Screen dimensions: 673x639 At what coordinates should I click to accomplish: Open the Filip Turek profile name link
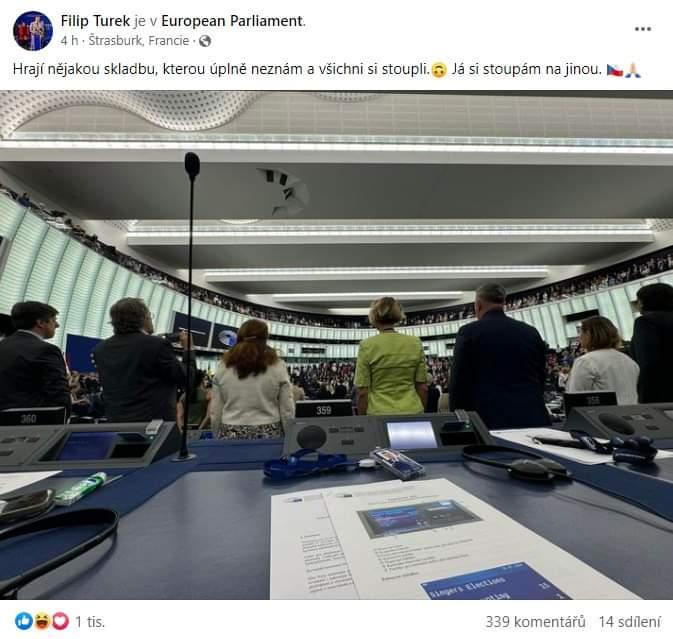pos(95,21)
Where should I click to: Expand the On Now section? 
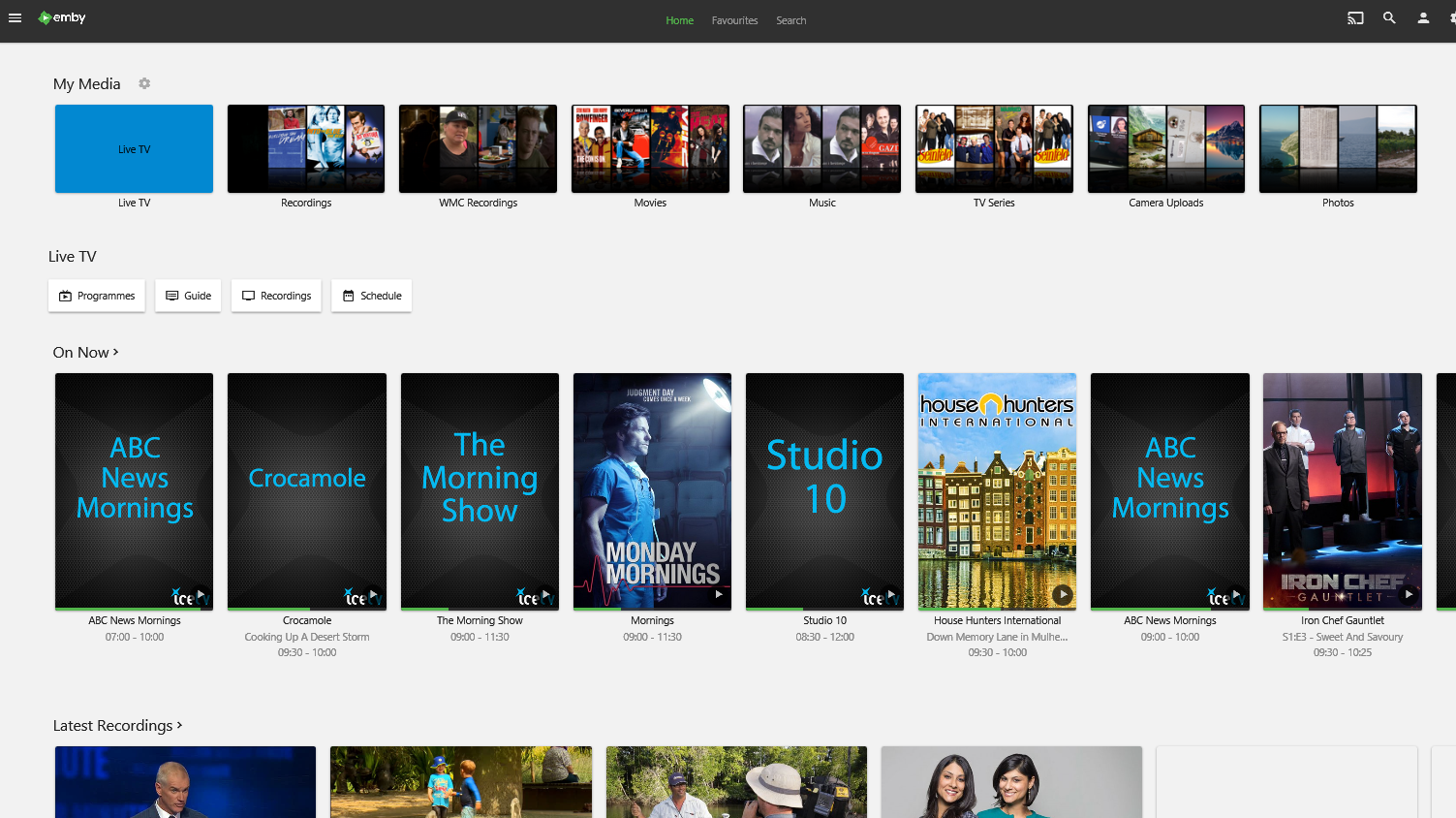(x=85, y=353)
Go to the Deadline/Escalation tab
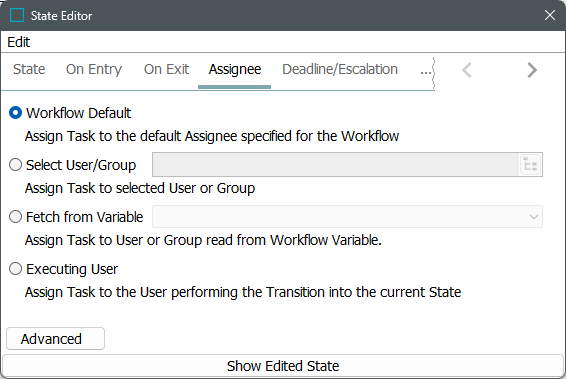The image size is (566, 379). click(340, 69)
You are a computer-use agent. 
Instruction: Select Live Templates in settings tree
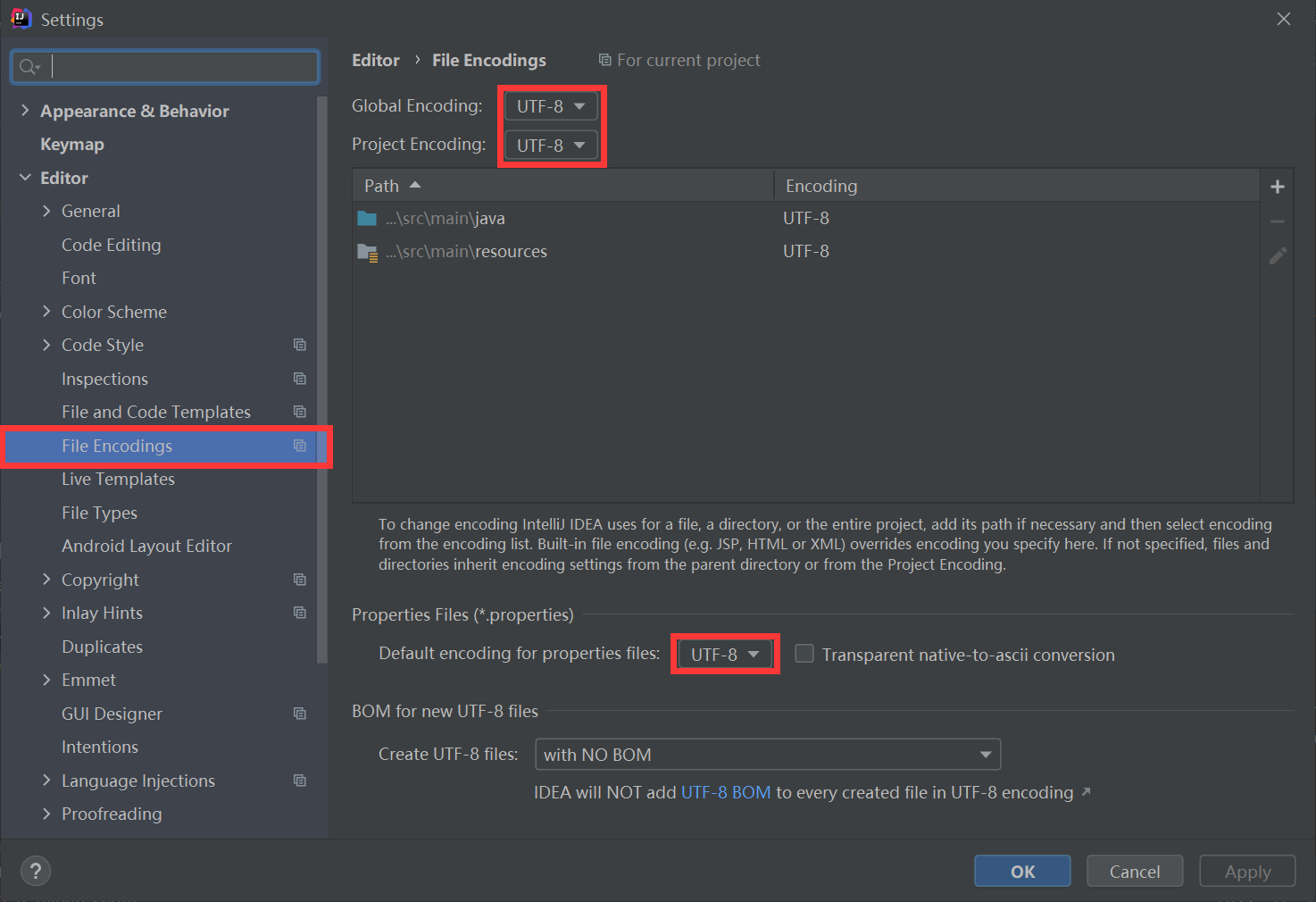(x=118, y=479)
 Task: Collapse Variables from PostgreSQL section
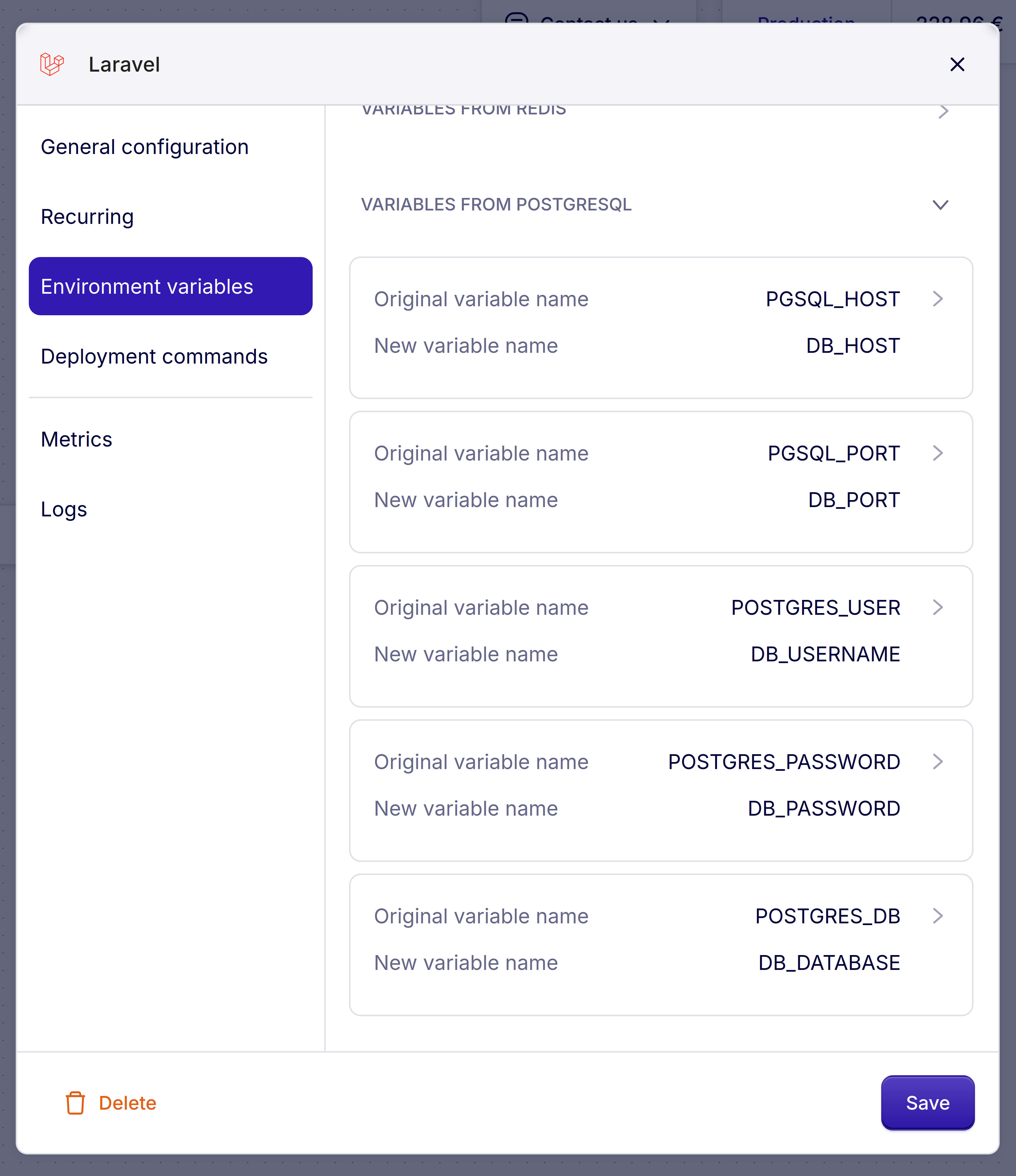pyautogui.click(x=940, y=205)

**What to work on**:
Where a line contains "You are a computer-use agent.", begin there and set down exactly each line through the end of the data above, omitting any pictures.

**The completed task**:
You are a computer-use agent. 
Instruction: Select Live Templates in settings tree
(x=118, y=479)
 Task: Collapse Variables from PostgreSQL section
pyautogui.click(x=940, y=205)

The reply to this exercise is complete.